Transcribe the records that follow in their entirety, omitting any pictures.

___ TASK INPUTS

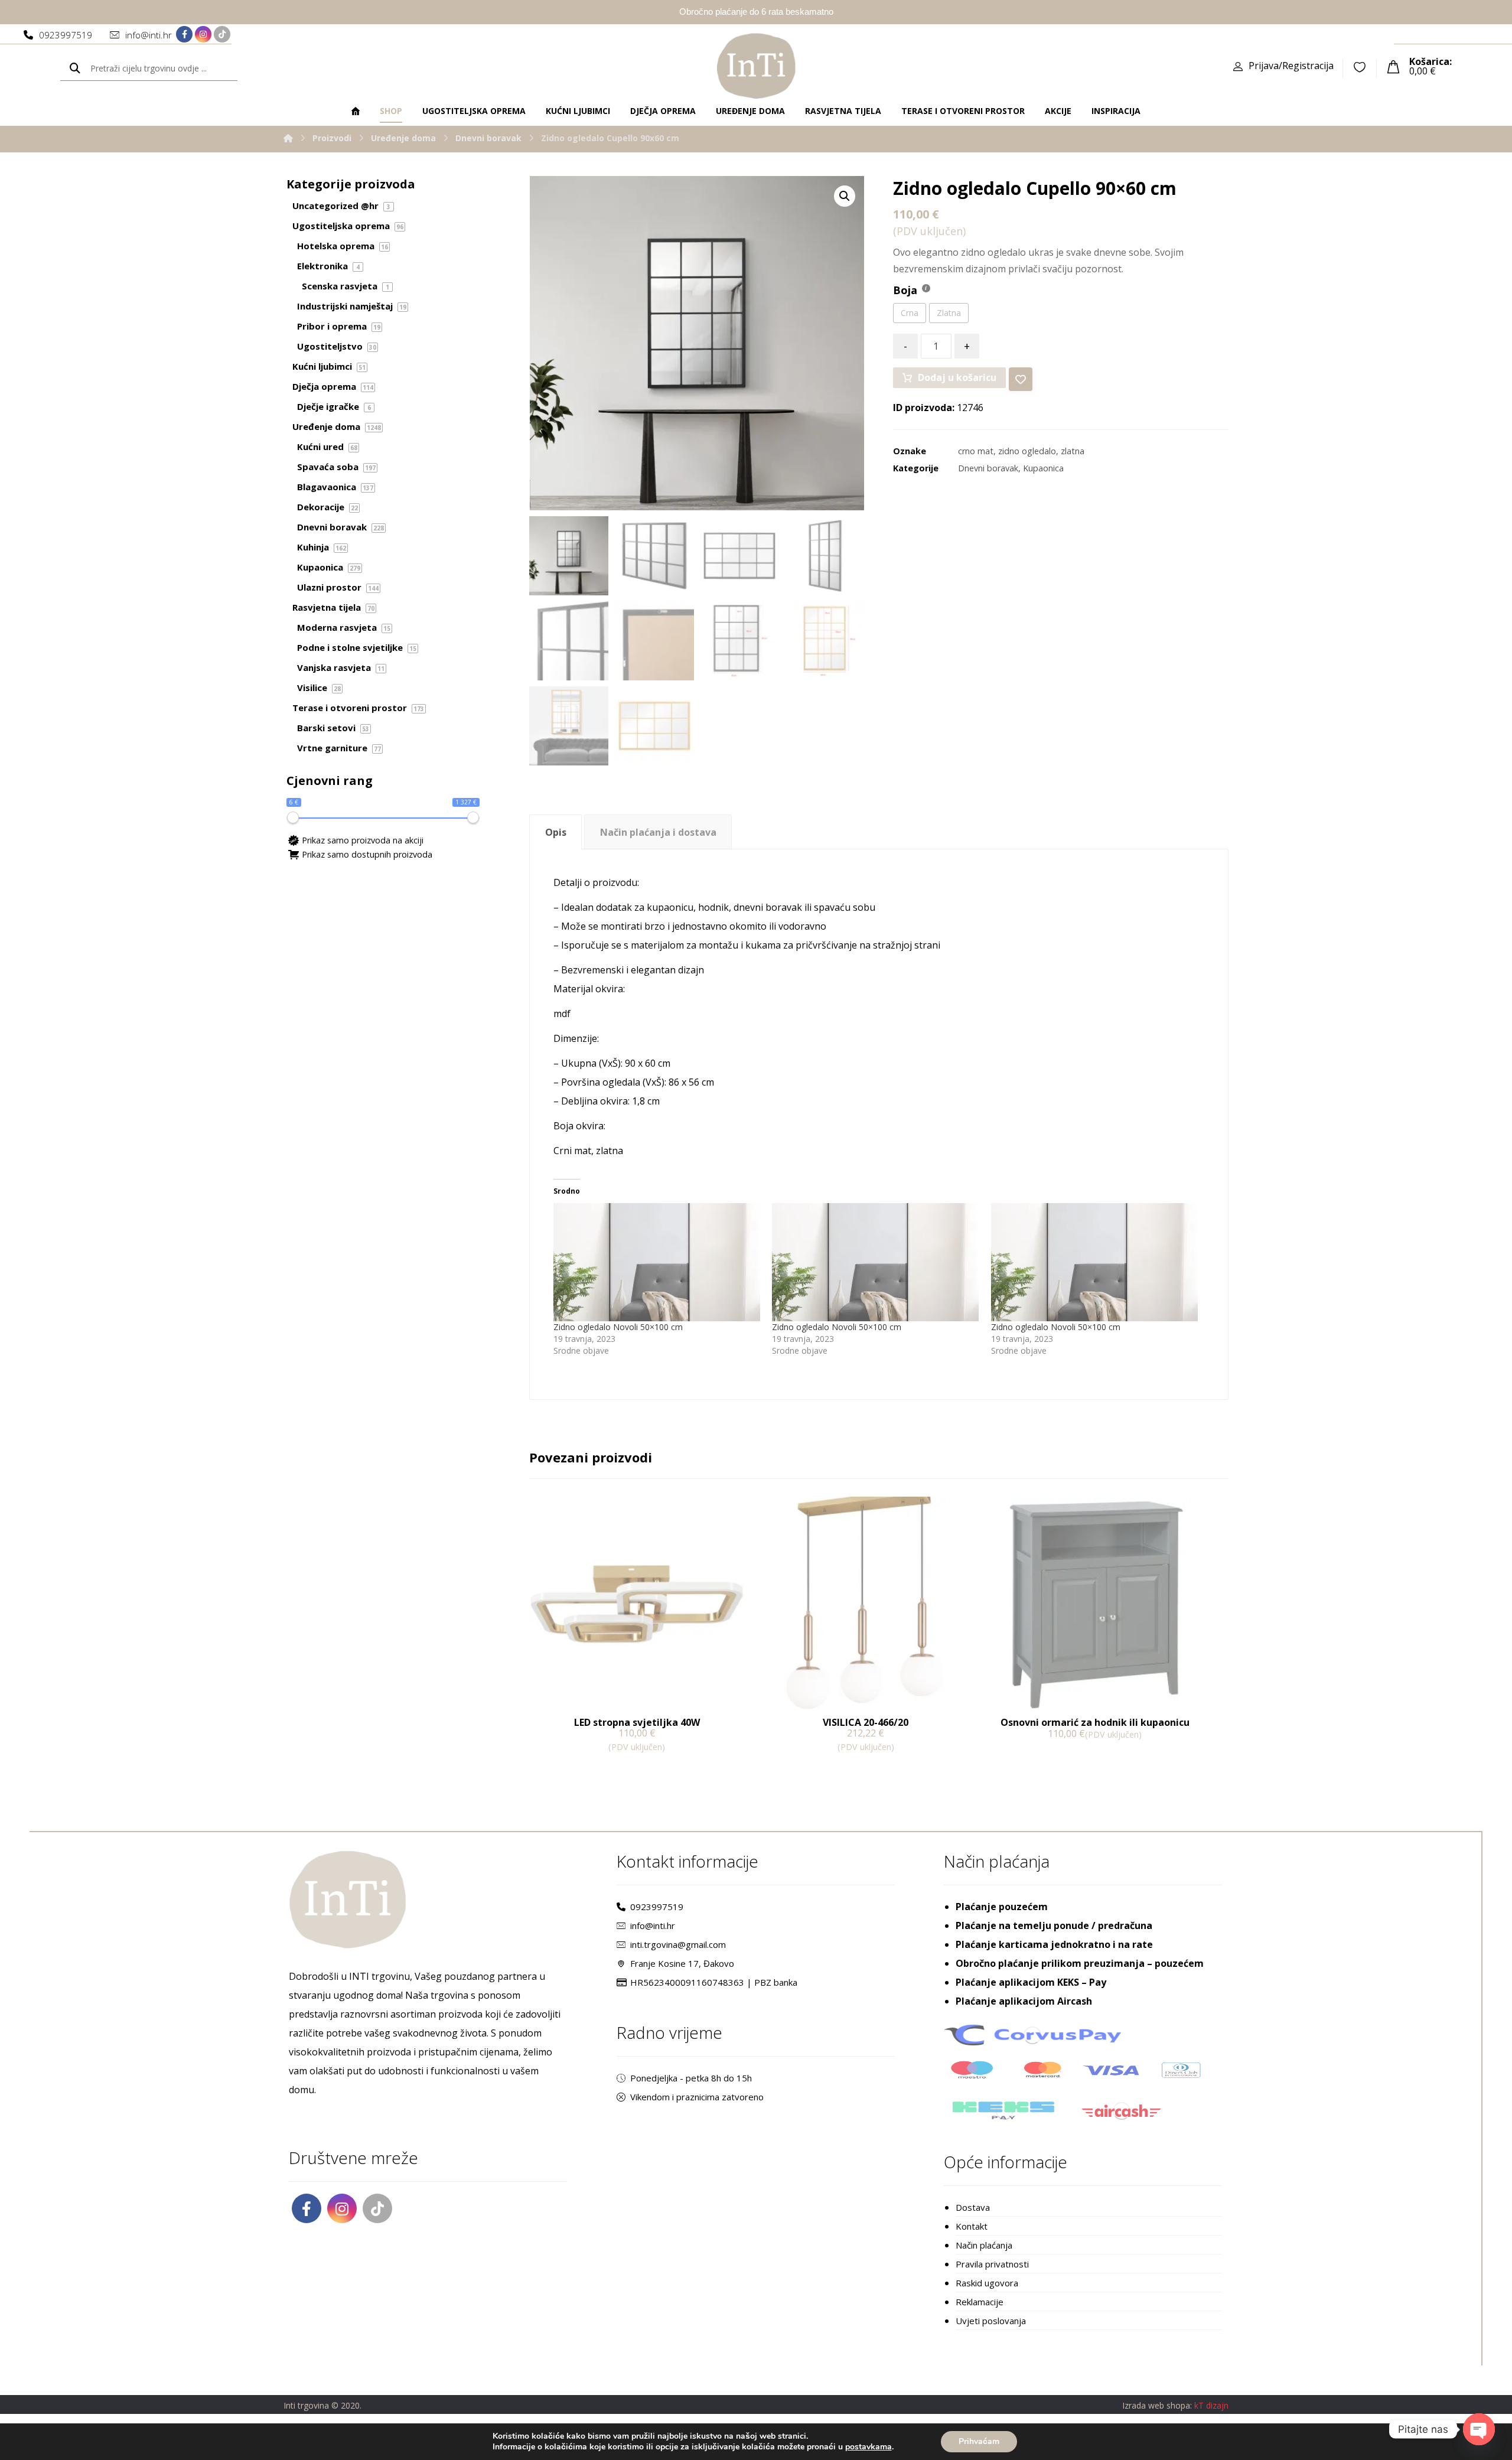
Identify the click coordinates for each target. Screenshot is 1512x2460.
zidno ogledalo (1027, 451)
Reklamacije (979, 2302)
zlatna (1072, 451)
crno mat (975, 451)
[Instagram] (203, 34)
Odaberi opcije (1035, 1758)
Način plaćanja (984, 2245)
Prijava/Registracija (1291, 65)
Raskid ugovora (987, 2283)
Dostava (973, 2207)
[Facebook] (184, 34)
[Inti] (288, 138)
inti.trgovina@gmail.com (678, 1944)
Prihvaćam (979, 2441)
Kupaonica (1043, 468)
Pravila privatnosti (992, 2264)
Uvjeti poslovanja (991, 2321)
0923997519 (656, 1906)
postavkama (868, 2447)
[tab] (555, 831)
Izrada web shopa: (1157, 2405)
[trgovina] (756, 65)
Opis (555, 832)
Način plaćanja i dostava (658, 832)
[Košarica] (1393, 65)
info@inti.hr (652, 1925)
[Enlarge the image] (844, 196)
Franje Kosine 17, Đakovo (682, 1963)
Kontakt (972, 2226)
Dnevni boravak (988, 468)
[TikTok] (222, 34)
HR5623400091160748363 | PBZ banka (713, 1982)
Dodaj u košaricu (957, 377)
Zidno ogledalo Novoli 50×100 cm (618, 1326)
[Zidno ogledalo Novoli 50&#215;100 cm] (656, 1262)
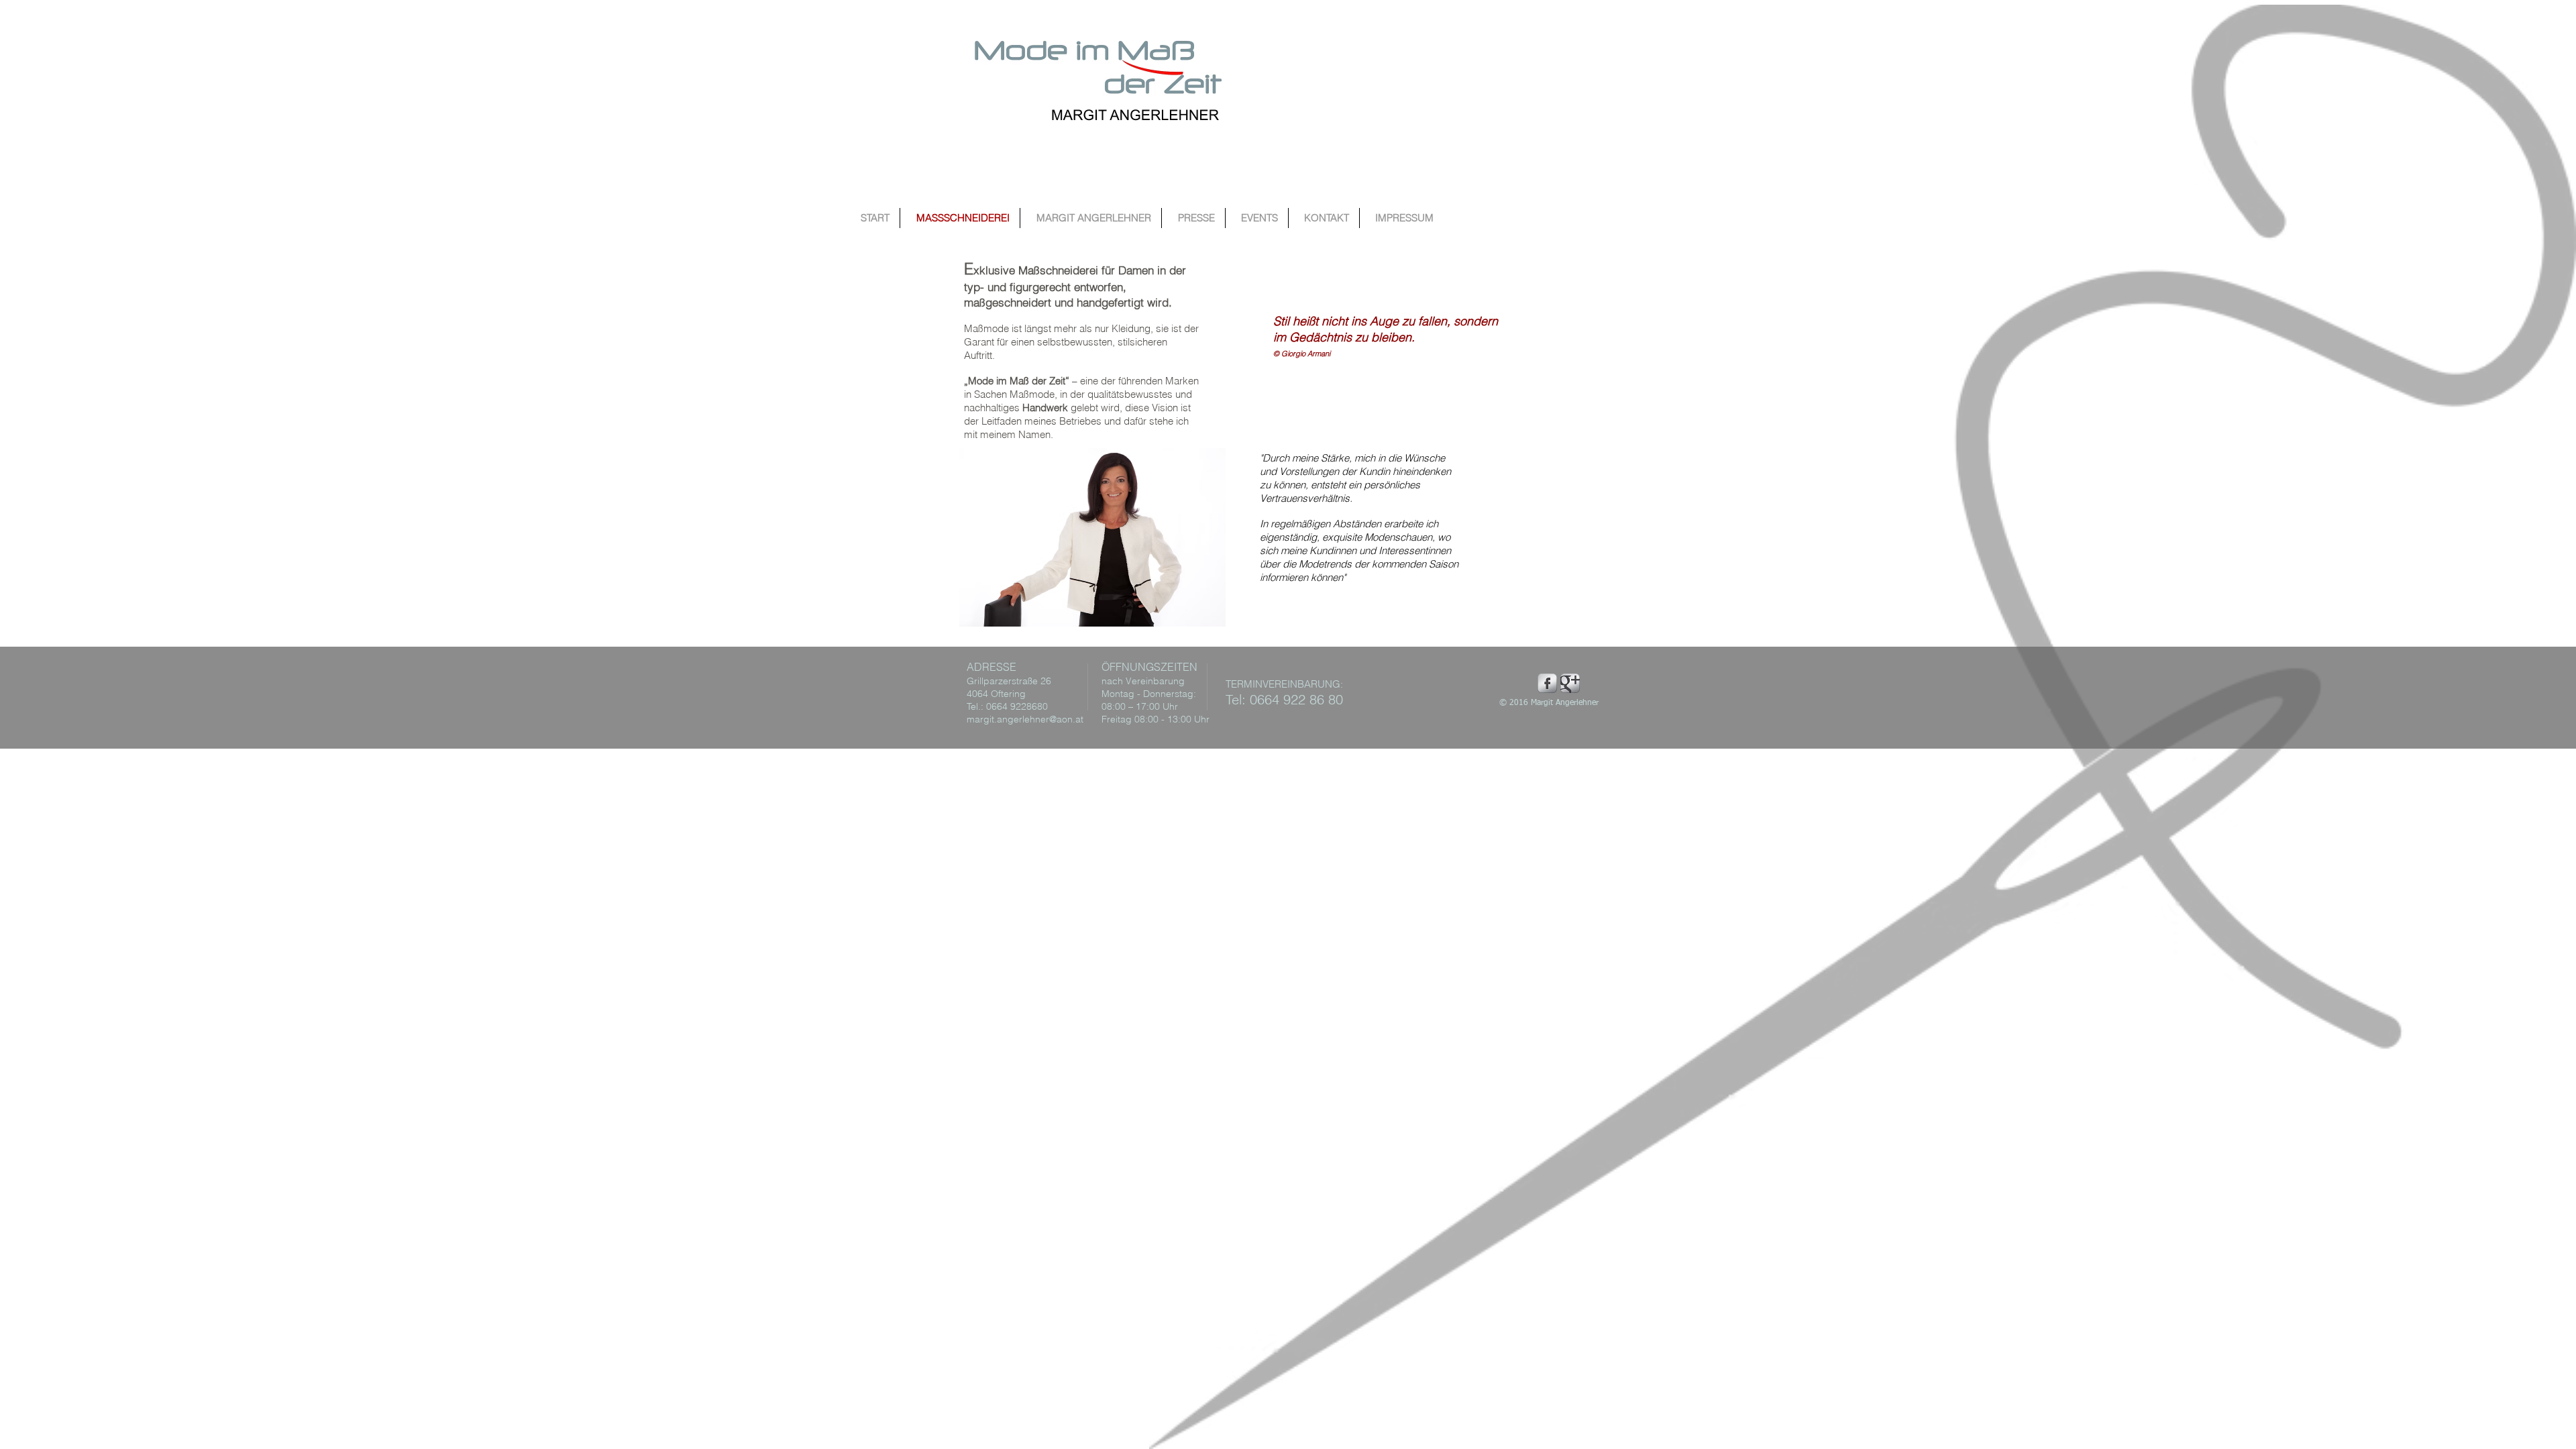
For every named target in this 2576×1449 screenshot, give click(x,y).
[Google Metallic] (1570, 683)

______

● **YOUR RESPONSE**:
Identify the click coordinates for each target. Screenshot is 1512x2460.
zidno ogledalo (1027, 451)
Reklamacije (979, 2302)
zlatna (1072, 451)
crno mat (975, 451)
[Instagram] (203, 34)
Odaberi opcije (1035, 1758)
Način plaćanja (984, 2245)
Prijava/Registracija (1291, 65)
Raskid ugovora (987, 2283)
Dostava (973, 2207)
[Facebook] (184, 34)
[Inti] (288, 138)
inti.trgovina@gmail.com (678, 1944)
Prihvaćam (979, 2441)
Kupaonica (1043, 468)
Pravila privatnosti (992, 2264)
Uvjeti poslovanja (991, 2321)
0923997519 (656, 1906)
postavkama (868, 2447)
[tab] (555, 831)
Izrada web shopa: (1157, 2405)
[trgovina] (756, 65)
Opis (555, 832)
Način plaćanja i dostava (658, 832)
[Košarica] (1393, 65)
info@inti.hr (652, 1925)
[Enlarge the image] (844, 196)
Franje Kosine 17, Đakovo (682, 1963)
Kontakt (972, 2226)
Dnevni boravak (988, 468)
[TikTok] (222, 34)
HR5623400091160748363 | PBZ banka (713, 1982)
Dodaj u košaricu (957, 377)
Zidno ogledalo Novoli 50×100 cm (618, 1326)
[Zidno ogledalo Novoli 50&#215;100 cm] (656, 1262)
For every named target in this 2576×1449 screenshot, give click(x,y).
[Google Metallic] (1570, 683)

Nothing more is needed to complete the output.